— About this exercise —
Filter the entries down to the lines containing "logo", and copy those lines.

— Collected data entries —
☆ ☆ ☆ ☆ ☆ ☆ ☆
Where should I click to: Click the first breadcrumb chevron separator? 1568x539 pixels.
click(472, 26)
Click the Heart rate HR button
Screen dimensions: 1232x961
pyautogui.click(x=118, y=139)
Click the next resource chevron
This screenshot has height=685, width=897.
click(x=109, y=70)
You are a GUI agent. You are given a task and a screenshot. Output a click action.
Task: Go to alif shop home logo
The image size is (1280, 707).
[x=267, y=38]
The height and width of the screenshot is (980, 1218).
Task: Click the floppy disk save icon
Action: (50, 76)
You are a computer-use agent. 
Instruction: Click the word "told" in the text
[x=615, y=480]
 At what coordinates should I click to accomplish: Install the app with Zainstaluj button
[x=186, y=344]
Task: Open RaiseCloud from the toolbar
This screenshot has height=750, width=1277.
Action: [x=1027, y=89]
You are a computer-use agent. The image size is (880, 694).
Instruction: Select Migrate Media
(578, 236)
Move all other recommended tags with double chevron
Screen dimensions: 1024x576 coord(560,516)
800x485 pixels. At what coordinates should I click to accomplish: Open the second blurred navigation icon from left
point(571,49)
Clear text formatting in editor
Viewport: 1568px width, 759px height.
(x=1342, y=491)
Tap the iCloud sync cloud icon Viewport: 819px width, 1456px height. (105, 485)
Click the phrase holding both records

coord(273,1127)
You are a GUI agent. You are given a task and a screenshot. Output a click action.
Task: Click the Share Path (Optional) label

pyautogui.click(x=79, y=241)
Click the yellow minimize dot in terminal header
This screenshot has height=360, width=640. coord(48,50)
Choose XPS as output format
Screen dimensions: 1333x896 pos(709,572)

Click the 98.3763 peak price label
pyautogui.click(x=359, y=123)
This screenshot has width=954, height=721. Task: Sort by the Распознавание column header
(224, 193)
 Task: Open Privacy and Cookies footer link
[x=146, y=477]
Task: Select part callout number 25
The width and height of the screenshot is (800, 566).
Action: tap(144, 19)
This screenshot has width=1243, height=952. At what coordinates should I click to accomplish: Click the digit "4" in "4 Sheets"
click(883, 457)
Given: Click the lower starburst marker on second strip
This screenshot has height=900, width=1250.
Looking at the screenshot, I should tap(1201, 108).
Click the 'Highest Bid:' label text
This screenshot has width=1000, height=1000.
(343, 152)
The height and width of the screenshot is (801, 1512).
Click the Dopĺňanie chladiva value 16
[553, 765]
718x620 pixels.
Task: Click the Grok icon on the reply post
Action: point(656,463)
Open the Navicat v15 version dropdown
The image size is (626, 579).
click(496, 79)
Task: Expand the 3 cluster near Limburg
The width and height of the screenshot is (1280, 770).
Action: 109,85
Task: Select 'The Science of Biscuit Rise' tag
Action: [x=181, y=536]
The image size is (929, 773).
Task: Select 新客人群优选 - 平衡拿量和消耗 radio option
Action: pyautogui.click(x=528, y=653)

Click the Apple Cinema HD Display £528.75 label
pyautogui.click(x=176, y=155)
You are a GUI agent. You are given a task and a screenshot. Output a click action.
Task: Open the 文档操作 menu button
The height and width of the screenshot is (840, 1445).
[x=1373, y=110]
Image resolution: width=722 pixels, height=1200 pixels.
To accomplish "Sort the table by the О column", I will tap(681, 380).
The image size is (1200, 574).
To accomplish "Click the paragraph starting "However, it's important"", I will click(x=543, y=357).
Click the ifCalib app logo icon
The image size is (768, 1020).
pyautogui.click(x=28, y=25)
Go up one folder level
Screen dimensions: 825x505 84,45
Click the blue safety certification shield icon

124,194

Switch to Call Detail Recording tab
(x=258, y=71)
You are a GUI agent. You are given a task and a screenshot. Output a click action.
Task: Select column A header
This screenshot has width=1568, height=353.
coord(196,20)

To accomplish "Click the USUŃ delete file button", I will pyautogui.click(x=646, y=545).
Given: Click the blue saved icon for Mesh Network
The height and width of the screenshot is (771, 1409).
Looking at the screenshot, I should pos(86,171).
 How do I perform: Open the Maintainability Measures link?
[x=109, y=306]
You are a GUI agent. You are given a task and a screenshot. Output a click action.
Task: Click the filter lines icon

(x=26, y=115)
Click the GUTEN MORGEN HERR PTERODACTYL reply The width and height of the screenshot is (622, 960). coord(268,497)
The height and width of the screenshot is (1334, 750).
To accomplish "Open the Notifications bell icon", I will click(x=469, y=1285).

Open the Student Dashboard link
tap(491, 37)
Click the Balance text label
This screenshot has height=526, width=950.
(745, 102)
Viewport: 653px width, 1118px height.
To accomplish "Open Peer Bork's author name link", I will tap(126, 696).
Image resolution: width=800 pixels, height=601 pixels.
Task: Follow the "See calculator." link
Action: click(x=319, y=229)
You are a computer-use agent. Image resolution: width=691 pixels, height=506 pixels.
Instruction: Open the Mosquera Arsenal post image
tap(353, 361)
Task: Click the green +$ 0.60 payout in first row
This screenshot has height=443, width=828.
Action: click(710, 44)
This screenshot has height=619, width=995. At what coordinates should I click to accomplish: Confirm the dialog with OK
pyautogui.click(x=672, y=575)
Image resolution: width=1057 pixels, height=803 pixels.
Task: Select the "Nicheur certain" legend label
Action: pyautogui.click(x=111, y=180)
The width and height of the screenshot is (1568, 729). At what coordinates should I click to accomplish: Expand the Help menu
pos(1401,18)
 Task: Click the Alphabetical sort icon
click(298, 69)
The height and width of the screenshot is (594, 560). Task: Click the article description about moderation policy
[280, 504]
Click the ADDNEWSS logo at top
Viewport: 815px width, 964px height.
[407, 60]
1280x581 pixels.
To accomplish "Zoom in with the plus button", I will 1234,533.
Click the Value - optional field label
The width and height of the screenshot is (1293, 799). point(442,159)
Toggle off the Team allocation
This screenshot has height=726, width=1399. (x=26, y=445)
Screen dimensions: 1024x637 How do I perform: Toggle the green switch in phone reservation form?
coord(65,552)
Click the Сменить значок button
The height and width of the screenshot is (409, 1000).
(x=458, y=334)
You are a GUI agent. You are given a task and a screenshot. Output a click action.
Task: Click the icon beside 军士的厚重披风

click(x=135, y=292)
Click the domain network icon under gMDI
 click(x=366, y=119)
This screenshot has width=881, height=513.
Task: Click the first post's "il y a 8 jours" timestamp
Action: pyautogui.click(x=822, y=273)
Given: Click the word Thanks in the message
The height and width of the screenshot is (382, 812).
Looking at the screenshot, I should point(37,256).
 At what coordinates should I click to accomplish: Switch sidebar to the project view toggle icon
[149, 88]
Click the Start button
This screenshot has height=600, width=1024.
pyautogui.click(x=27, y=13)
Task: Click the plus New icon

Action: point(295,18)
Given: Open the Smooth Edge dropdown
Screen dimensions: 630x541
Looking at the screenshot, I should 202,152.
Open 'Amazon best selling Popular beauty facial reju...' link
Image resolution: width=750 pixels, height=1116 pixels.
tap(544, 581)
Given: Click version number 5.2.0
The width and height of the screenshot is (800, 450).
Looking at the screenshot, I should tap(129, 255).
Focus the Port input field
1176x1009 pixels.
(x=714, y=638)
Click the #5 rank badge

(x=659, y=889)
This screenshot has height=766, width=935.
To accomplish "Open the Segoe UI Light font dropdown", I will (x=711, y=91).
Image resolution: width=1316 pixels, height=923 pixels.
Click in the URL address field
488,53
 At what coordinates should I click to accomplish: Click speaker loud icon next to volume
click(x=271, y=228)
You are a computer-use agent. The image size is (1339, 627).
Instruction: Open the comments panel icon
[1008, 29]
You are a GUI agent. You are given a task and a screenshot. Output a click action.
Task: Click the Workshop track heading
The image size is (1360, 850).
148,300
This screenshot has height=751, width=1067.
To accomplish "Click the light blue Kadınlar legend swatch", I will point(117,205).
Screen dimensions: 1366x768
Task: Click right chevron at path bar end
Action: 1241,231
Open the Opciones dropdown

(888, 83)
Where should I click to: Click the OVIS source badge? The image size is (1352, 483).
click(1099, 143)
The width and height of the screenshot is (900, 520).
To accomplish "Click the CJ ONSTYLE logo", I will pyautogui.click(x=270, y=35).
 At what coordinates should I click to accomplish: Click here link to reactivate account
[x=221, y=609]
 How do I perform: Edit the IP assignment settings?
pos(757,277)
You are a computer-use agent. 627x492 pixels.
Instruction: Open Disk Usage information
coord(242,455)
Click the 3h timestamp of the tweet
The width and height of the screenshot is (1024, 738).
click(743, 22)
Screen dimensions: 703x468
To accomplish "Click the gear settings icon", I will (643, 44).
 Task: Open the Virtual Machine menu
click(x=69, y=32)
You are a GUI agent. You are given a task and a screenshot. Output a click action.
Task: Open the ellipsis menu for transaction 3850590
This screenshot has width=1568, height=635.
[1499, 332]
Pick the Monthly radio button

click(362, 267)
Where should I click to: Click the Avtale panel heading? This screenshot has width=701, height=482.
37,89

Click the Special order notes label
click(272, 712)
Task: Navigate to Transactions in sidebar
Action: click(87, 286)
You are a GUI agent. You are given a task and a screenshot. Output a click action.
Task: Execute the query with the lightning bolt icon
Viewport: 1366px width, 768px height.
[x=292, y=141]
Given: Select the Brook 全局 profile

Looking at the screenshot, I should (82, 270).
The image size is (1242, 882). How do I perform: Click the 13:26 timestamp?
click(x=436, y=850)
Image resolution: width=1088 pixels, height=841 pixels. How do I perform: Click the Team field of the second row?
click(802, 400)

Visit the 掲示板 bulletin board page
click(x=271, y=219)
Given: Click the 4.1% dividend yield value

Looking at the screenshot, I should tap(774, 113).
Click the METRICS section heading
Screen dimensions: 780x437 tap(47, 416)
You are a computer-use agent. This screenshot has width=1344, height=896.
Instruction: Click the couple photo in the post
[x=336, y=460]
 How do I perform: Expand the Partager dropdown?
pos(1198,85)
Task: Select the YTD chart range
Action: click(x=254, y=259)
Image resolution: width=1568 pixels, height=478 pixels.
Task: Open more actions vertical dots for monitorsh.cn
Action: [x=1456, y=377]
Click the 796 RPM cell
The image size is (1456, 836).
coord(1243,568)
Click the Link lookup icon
☆ ☆ ☆ ☆ ☆ ☆ ☆
— Answer box —
Task: Go to alif shop home logo
Click the ifCalib app logo icon
Click the ADDNEWSS logo at top
To accomplish "Click the CJ ONSTYLE logo", I will pyautogui.click(x=270, y=35).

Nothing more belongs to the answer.